PHP: I need something like split(), but

Question

So I'm actually storing an html field, but I'd like to add some pseudo tags to make it easier to publish. I.E. I want to wrap the title/headers into this tag: << ... >> E.G. << My Header >> Then I would enumerate them, format, and display the text beneath.

E.G.:

<<News>>
Breaking news on Sunday.
Have been taking hostages.
<<General Information>>
We would want to recieve our blabla.
And you want it.
<<User Suggestions>>
Yeah we want it so much...

Should actually display:

<H1 class="whatever" ID="Product_Header_1">News<H1>
Breaking news on Sunday.
Have been taking hostages.
<H1 class="whatever" ID="Product_Header_2">General Information</H1>
We would want to recieve our blabla.
And you want it.
<H1 class="whatever" ID="Product_Header_3">User Suggestion</H1>
Yeah we want it so much...

And then should return an array with actual headers and their number, so I could use it elsewhere on the page to make references.
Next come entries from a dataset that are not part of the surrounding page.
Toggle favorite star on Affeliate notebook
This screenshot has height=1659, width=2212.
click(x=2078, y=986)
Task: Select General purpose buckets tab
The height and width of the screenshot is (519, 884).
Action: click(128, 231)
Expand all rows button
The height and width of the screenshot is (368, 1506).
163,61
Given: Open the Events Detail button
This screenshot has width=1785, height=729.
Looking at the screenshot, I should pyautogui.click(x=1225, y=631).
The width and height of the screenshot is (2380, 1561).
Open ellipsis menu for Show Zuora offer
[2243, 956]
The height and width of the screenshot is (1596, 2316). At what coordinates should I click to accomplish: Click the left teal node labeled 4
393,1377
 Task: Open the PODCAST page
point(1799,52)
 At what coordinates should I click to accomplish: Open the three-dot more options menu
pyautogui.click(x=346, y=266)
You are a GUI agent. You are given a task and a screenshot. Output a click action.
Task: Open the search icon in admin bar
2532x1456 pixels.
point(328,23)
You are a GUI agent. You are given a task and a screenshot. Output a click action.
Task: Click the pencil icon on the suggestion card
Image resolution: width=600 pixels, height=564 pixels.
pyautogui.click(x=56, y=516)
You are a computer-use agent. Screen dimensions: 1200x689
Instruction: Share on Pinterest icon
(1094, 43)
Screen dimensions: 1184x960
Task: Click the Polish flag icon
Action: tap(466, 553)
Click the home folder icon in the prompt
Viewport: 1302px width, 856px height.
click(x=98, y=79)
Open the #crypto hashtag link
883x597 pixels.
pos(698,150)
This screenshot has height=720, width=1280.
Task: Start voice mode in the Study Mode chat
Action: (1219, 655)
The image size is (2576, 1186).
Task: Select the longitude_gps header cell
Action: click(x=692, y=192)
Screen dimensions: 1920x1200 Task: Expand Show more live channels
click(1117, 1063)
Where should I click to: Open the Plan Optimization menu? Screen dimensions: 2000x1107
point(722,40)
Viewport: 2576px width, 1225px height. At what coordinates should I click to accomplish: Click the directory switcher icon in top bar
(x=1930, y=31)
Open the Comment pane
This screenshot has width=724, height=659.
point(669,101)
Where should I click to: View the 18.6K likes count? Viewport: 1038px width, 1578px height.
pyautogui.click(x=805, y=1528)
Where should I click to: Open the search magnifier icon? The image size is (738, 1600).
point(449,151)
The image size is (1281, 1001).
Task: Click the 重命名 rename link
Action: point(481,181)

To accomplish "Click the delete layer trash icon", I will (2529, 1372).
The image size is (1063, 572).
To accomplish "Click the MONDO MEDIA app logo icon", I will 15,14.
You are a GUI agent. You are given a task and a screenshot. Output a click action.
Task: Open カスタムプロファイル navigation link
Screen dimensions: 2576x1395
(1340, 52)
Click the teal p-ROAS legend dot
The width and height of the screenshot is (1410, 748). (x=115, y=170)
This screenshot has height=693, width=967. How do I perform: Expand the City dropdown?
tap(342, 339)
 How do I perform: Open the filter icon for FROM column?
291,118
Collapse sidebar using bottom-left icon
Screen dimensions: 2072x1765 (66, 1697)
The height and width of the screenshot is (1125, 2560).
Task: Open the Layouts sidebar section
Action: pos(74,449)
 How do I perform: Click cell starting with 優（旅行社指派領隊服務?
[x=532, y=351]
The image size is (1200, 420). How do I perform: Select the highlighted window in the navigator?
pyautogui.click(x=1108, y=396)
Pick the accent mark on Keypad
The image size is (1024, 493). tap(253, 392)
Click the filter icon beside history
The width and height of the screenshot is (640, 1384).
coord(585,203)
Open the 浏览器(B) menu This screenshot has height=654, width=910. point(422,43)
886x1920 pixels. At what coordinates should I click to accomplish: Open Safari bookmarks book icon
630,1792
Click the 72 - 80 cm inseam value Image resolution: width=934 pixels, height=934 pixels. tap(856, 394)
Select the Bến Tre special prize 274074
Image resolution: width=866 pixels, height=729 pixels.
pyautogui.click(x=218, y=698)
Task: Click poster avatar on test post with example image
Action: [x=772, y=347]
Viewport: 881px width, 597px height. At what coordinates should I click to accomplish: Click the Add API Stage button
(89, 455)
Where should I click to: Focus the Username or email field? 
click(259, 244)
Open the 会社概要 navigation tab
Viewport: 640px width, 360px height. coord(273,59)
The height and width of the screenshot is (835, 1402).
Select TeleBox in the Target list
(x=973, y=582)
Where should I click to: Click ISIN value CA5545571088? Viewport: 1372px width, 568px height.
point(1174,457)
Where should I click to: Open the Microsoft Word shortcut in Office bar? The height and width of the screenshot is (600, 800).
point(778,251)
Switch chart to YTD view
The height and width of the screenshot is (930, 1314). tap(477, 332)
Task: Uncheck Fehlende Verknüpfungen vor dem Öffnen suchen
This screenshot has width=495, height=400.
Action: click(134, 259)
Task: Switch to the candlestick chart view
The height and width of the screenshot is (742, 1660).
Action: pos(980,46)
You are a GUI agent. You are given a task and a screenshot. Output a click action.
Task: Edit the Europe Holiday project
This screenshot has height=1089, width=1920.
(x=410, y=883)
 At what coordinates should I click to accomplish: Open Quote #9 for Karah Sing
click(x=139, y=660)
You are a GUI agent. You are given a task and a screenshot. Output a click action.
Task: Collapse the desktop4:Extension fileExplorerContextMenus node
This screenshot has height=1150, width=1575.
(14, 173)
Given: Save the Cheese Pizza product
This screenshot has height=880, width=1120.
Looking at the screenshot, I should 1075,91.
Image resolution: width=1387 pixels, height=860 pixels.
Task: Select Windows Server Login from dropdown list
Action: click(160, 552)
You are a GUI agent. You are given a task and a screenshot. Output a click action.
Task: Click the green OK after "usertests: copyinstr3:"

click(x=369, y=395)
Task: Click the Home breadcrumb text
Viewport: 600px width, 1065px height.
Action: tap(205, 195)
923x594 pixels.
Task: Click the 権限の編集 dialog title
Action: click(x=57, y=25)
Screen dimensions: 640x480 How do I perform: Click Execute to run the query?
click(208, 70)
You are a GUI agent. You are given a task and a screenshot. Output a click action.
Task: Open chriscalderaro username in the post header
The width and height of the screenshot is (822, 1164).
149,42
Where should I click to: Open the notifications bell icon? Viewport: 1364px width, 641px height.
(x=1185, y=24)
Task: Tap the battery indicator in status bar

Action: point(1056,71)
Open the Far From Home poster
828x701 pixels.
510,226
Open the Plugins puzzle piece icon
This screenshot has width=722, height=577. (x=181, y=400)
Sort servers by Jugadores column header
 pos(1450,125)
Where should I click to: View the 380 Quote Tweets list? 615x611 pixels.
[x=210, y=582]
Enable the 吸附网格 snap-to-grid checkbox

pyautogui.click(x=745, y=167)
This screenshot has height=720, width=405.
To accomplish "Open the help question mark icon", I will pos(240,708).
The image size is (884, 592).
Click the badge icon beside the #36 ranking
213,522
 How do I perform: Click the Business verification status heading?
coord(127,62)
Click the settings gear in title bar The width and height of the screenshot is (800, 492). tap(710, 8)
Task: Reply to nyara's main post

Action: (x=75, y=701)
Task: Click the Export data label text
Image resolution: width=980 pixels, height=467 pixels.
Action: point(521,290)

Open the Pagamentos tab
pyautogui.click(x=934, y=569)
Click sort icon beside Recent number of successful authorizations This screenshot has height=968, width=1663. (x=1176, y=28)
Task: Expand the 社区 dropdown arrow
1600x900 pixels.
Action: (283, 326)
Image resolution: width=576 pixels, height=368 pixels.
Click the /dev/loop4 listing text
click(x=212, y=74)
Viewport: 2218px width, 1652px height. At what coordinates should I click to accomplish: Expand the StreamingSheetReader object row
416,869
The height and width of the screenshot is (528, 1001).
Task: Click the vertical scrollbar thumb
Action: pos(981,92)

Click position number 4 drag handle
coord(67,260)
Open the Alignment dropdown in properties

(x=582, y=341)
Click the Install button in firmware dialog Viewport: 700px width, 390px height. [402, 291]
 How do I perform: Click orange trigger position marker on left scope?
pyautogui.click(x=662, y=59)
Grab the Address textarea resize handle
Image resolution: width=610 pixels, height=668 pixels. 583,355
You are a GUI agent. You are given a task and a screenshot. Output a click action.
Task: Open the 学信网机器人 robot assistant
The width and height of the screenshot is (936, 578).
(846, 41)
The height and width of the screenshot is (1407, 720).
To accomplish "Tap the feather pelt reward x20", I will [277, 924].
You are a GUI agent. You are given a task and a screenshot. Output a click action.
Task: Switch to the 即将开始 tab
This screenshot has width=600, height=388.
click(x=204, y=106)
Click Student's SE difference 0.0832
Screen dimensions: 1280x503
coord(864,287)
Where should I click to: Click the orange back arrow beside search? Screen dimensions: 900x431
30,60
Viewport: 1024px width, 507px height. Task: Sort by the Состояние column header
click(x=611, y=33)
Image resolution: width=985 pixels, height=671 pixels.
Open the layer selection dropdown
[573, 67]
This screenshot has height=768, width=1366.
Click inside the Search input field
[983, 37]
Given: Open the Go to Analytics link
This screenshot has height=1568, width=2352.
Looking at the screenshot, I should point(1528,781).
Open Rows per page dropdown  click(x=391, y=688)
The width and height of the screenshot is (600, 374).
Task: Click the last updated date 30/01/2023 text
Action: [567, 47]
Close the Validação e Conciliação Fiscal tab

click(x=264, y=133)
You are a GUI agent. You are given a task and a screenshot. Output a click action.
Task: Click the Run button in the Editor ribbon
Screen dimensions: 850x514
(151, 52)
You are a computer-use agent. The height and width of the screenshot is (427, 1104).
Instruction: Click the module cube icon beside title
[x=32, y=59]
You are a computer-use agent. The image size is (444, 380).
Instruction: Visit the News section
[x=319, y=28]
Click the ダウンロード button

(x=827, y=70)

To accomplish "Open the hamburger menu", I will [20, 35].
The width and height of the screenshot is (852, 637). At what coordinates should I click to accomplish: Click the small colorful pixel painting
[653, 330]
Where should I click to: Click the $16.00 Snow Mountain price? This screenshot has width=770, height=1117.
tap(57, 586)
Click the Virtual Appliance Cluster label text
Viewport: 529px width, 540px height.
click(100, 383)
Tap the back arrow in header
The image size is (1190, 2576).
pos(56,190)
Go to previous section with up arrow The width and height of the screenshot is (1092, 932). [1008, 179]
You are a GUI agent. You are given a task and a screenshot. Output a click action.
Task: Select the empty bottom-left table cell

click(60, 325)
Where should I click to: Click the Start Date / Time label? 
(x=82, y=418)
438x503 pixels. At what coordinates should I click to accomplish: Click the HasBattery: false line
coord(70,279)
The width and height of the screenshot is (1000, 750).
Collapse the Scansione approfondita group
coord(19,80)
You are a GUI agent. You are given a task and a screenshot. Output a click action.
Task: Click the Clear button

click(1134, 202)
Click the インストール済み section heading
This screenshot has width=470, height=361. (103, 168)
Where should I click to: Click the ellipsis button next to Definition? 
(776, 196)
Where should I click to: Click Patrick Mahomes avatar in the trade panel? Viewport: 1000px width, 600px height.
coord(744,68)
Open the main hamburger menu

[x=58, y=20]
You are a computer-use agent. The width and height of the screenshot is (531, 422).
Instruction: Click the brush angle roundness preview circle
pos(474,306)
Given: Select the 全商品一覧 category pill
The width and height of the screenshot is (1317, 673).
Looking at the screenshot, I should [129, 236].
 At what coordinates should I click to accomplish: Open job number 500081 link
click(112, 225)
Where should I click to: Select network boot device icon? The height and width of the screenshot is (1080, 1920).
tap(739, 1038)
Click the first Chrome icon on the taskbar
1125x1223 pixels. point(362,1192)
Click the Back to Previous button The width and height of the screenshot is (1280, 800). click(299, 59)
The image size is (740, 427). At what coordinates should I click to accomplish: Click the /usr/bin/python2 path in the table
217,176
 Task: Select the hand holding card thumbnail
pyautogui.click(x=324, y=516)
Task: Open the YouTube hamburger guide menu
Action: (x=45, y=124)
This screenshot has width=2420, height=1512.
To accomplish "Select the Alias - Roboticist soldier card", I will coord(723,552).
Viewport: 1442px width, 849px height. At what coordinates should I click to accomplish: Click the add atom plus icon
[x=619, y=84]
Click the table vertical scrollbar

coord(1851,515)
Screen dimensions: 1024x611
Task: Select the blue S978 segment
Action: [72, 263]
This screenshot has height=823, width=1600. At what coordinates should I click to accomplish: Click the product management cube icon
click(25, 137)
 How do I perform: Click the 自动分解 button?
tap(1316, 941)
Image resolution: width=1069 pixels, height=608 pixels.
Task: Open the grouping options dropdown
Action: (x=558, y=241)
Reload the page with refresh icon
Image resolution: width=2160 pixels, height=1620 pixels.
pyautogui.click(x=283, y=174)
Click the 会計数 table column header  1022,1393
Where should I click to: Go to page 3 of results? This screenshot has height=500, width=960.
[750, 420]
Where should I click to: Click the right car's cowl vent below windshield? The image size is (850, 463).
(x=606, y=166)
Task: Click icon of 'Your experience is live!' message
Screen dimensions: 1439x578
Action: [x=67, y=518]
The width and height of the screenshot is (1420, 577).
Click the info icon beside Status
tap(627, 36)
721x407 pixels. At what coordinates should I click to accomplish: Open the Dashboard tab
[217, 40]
So It seems we could either replace them directly, but that might get problematic with enumerating and returning the values, and would probably fail in case of not closed tags.

Or, to split them into into an array and then proceed manually, which seems like a better way to go.

This is what I tried so far:

$TEXT_A=preg_split('/<<([^>]+)>>/', $TEXT);

foreach($TEXT_A as $key => $val){
    if ($key>0) echo "<br>-!-";
    echo $val;
}

Where $TEXT is out HTML Text with pseudo-tags.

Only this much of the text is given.